Greece set to privatize its largest port


To pay back creditors the Greek government has to eat its words

Mired in economic difficulties, Greece is now looking into privatizing the country’s largest port and regional airports to attract investment for other state assets.
The country’s economy Minister George Stathakis announced the decision to the media. The process is already underway and the first port to be signed up for privatization is the Piraeus Port Authority which operates Greece’s largest harbor. The next step in the agenda is to privatize 14 regional airports. “We’re trying to revise some elements of these privatizations in order to improve them and I think we’ll get a sensible agreement for both,” Stathakis noted.
The sale of the Piraeus Port would be a reversal on the part of Greece’s Syriza party-led government. The left government came to power asserting that it would not privatize government properties. But the government has buckled under the pressure from its creditors. Greek’s European creditors have also asked for more specific policy proposals. The policy asked for includes labor market deregulation, a pension-system overhaul, sales tax reform and privatization of state-held assets. But Stathakis negated any notion that the government will sell other assets at the moment.
The Port sale is part of the bailout negotiations and the fact that the government agrees to privatize the port is a compromise to creditors, according to Athens.

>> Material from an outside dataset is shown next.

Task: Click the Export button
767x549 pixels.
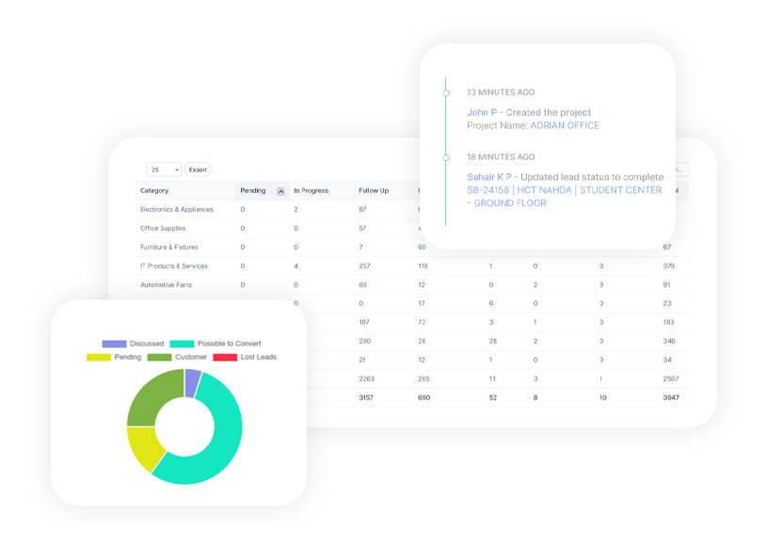Action: click(x=199, y=170)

A venture led by Fraport AG won the right in November 2014 to use, operate and manage the 14 regional airports after it offered 1.2 billion euros ($1.4 billion) for 40 years and promised to pay an annual, guaranteed leasing fee of 22.9 million euros. Fraport also pledged to make 330 million euros in investments over the next four years. Greece is talking to Fraport and a decision should be reached “very soon.”
It’s “definite” that Greece won’t proceed with selling other state assets on a list that had been agreed on by the previous government such as water companies, the post office or Public Power Corp, Stathakis said. “We’re trying to work on a different model than privatizing to attract capital and investment such as for the country’s railways and other ports” and Greece is looking at “alternative options to 100 percent privatization.”
“The negotiation process has gone well recently and an agreement can be reached in the next two-to-three weeks,” Stathakis said. “The gap between Greece and its creditors has been closed on most issues and while there are some areas of concern to do with the pension system and reform of value-added taxes, there are ways to bridge this difference and come to an agreement.” The sale of land at Hellenikon, site of Athens’s old airport is also an issue under discussion, Stathakis said. Realtor company Lamda Development last year agreed to buy the property for 915 million euros while also committing to spend 1.2 billion euros on infrastructure at the site.

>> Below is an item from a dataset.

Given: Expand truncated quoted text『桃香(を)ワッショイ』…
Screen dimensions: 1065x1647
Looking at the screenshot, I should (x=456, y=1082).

Currently, all the decisions concerning bailout plans for the country will be coordinated by the European Commission, the European Central Bank and the International Monetary Fund, which are called as the Troika. The Eurogroup itself comprises of the finance ministers of the 19 countries which are part of the European Monetary Union.
While the country is still ridden by the debts taken for bailout, its newly-elected government came to power only with triumphant promises to the voters that it would wipe austerity measures put upon the economy by the Eurozone creditors.